• [Exercise]
Would you retype, word for word, the line with "Task: Select the date range picker dropdown" and each line after it to the end of the entries below, leaving the pictures out?

• [Given entries]
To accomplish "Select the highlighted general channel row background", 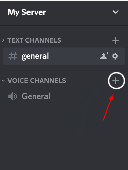I will click(x=64, y=56).
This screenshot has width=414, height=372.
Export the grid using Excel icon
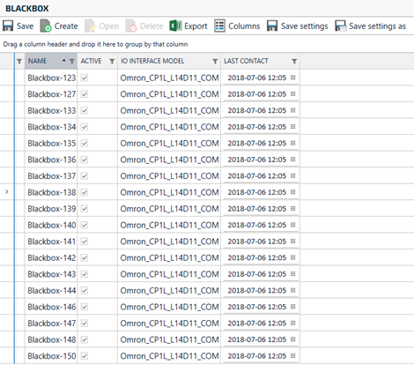175,26
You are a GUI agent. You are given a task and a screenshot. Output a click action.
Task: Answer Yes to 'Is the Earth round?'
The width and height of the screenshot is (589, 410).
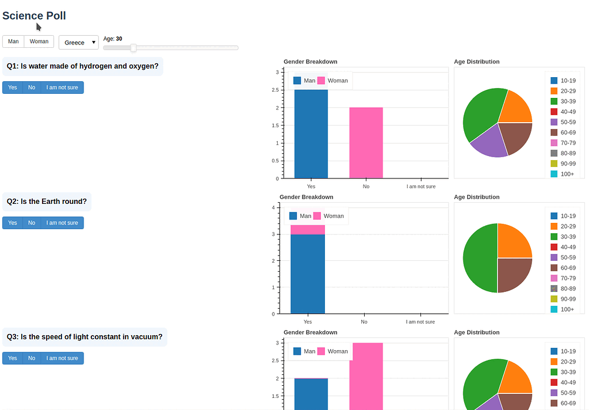12,222
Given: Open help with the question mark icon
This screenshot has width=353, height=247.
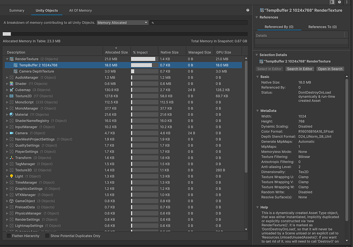Looking at the screenshot, I should tap(248, 10).
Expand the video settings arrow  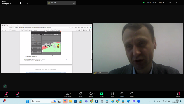[x=22, y=94]
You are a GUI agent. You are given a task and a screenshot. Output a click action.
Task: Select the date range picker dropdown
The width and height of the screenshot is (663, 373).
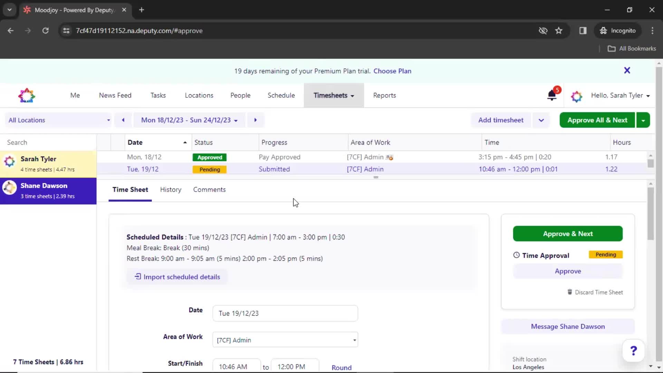click(189, 120)
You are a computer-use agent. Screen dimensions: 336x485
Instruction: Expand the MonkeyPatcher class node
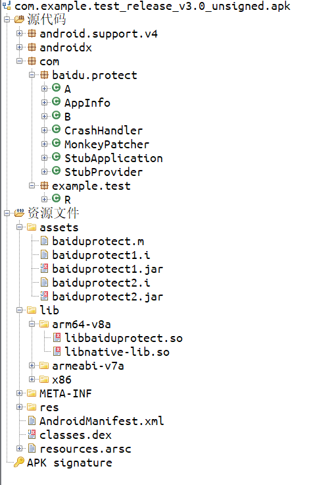(45, 144)

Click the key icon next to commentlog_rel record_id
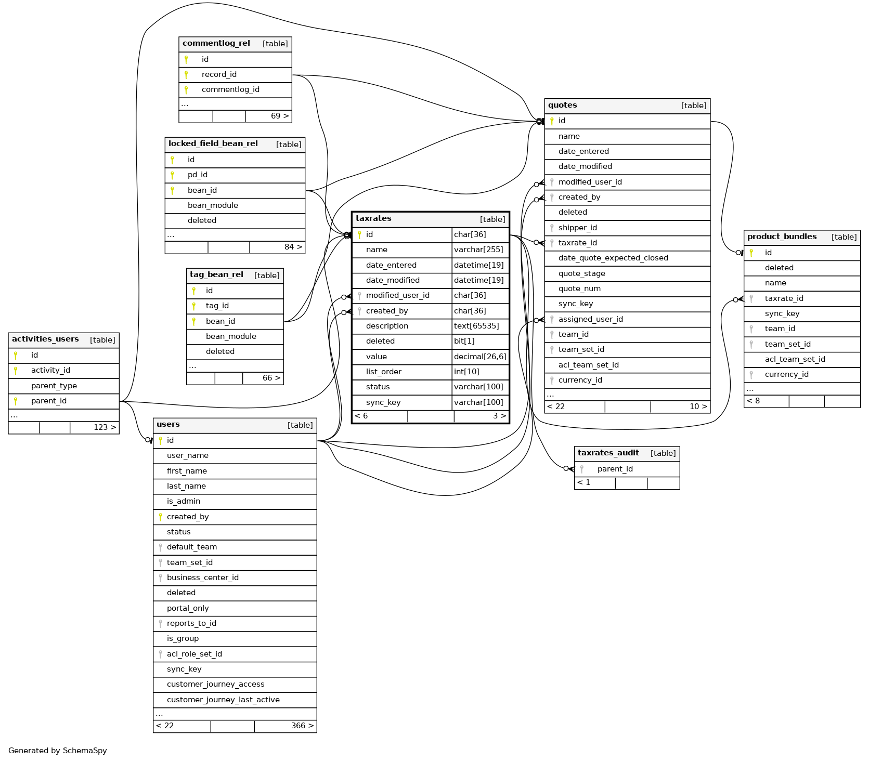186,74
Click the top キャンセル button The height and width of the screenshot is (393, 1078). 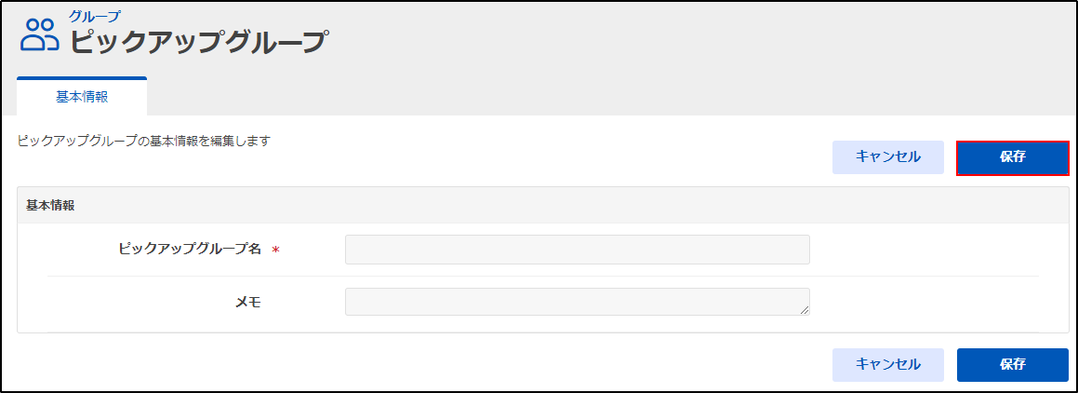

• [Answer to the problem]
Task: Select the date range picker dropdown
The width and height of the screenshot is (663, 373).
click(189, 120)
You are a computer-use agent. Screen dimensions: 336x485
Instruction: Expand the MonkeyPatcher class node
(45, 144)

Click the key icon next to commentlog_rel record_id
186,74
Click the top キャンセル button The height and width of the screenshot is (393, 1078). 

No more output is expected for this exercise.